[[ RECORDS open ]]

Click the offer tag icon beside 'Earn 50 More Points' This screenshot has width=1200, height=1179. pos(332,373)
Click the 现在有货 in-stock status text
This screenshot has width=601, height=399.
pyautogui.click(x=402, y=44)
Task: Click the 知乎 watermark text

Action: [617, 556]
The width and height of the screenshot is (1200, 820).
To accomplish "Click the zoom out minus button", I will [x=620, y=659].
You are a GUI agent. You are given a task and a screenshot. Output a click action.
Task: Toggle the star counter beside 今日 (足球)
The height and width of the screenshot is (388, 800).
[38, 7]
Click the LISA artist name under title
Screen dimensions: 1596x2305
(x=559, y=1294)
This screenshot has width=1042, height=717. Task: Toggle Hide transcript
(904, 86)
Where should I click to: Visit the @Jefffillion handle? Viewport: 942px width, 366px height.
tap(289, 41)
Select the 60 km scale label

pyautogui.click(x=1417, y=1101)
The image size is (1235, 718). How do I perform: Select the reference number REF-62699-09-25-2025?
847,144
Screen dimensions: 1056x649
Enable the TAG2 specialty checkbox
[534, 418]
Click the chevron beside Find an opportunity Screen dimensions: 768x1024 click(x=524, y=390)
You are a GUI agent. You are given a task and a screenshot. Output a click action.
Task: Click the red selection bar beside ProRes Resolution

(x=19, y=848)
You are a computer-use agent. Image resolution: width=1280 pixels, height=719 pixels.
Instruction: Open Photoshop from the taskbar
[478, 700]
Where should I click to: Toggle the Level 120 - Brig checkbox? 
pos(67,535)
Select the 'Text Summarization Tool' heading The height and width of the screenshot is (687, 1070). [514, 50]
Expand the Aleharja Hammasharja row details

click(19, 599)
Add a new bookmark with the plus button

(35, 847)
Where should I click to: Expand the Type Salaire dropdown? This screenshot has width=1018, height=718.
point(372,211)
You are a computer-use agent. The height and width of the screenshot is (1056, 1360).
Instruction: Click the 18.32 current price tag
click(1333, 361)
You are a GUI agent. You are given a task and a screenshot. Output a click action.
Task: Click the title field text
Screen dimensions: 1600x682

[[ RECORDS closed ]]

Exactly as they stand, set down the lines from the top of the data through the line with "Select the 'Text".

RESPONSE
Click the offer tag icon beside 'Earn 50 More Points' This screenshot has width=1200, height=1179. pos(332,373)
Click the 现在有货 in-stock status text
This screenshot has width=601, height=399.
pyautogui.click(x=402, y=44)
Task: Click the 知乎 watermark text

Action: [617, 556]
The width and height of the screenshot is (1200, 820).
To accomplish "Click the zoom out minus button", I will [x=620, y=659].
You are a GUI agent. You are given a task and a screenshot. Output a click action.
Task: Toggle the star counter beside 今日 (足球)
The height and width of the screenshot is (388, 800).
[38, 7]
Click the LISA artist name under title
Screen dimensions: 1596x2305
(x=559, y=1294)
This screenshot has width=1042, height=717. Task: Toggle Hide transcript
(904, 86)
Where should I click to: Visit the @Jefffillion handle? Viewport: 942px width, 366px height.
tap(289, 41)
Select the 60 km scale label

pyautogui.click(x=1417, y=1101)
The image size is (1235, 718). How do I perform: Select the reference number REF-62699-09-25-2025?
847,144
Screen dimensions: 1056x649
Enable the TAG2 specialty checkbox
[534, 418]
Click the chevron beside Find an opportunity Screen dimensions: 768x1024 click(x=524, y=390)
You are a GUI agent. You are given a task and a screenshot. Output a click action.
Task: Click the red selection bar beside ProRes Resolution

(x=19, y=848)
You are a computer-use agent. Image resolution: width=1280 pixels, height=719 pixels.
Instruction: Open Photoshop from the taskbar
[478, 700]
Where should I click to: Toggle the Level 120 - Brig checkbox? 
pos(67,535)
Select the 'Text Summarization Tool' heading The height and width of the screenshot is (687, 1070). [514, 50]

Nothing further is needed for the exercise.